▶ **What needs to be done**
Start with the first line of the data and end with the line that holds "Image resolution: width=700"; write out each one exactly.

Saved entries
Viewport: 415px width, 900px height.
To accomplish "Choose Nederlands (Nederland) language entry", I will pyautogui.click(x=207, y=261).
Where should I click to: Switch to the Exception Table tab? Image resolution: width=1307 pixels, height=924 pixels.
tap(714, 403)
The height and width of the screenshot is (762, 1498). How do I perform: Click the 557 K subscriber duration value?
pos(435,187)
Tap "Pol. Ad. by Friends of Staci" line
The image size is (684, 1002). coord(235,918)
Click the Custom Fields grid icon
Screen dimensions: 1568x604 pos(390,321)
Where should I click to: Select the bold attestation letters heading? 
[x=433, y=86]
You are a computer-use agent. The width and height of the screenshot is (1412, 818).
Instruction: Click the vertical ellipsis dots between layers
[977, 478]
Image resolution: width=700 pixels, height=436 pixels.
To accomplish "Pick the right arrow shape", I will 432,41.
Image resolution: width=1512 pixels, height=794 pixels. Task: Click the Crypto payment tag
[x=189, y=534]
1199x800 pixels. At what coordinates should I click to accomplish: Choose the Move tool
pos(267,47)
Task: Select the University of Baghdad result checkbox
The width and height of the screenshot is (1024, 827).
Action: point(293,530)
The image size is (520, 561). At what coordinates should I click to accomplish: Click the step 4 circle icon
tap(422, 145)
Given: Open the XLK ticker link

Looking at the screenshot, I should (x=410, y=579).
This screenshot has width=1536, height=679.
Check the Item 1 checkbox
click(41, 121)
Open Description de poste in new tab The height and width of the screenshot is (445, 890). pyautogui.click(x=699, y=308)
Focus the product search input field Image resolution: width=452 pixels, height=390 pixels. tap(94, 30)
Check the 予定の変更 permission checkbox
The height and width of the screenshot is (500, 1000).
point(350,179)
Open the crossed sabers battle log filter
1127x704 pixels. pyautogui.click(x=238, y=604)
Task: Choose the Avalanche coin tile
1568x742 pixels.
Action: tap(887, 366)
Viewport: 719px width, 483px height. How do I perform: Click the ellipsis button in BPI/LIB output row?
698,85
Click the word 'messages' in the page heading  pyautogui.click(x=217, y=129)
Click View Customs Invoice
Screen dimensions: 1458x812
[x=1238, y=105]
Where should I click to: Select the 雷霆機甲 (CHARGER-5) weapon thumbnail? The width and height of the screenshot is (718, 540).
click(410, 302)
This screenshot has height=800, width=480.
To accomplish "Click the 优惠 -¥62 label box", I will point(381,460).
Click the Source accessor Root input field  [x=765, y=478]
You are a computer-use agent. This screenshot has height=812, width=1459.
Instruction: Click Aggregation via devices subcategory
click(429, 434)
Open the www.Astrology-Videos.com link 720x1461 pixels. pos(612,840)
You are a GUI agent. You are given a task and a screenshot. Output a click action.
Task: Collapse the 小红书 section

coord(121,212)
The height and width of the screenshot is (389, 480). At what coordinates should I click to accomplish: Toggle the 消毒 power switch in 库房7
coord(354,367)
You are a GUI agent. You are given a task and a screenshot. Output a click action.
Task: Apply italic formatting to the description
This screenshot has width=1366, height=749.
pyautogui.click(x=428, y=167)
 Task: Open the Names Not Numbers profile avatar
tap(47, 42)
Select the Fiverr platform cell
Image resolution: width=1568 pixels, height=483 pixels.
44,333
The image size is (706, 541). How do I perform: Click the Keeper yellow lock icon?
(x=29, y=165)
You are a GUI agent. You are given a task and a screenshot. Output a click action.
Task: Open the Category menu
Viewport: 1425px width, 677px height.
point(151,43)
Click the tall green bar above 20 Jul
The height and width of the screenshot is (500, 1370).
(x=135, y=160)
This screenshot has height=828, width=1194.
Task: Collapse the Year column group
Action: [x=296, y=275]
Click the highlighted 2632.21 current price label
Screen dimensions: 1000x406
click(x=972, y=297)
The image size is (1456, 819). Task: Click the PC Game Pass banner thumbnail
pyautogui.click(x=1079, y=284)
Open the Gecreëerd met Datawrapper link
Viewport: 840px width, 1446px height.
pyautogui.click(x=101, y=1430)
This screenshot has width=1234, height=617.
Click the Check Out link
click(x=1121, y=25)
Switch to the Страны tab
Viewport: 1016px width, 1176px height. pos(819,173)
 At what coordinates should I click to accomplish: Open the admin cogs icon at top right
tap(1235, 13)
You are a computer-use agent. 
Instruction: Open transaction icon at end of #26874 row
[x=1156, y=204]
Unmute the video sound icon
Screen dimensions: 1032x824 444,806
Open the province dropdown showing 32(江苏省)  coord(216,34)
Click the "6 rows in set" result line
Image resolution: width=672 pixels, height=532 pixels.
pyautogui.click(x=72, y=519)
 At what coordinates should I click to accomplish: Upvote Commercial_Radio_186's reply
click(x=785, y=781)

▶ **Answer section**
Viewport: 415px width, 900px height.
To accomplish "Choose Nederlands (Nederland) language entry", I will pyautogui.click(x=207, y=261).
Where should I click to: Switch to the Exception Table tab? Image resolution: width=1307 pixels, height=924 pixels.
tap(714, 403)
The height and width of the screenshot is (762, 1498). How do I perform: Click the 557 K subscriber duration value?
pos(435,187)
Tap "Pol. Ad. by Friends of Staci" line
The image size is (684, 1002). coord(235,918)
Click the Custom Fields grid icon
Screen dimensions: 1568x604 pos(390,321)
Where should I click to: Select the bold attestation letters heading? 
[x=433, y=86]
You are a computer-use agent. The width and height of the screenshot is (1412, 818).
Instruction: Click the vertical ellipsis dots between layers
[977, 478]
Image resolution: width=700 pixels, height=436 pixels.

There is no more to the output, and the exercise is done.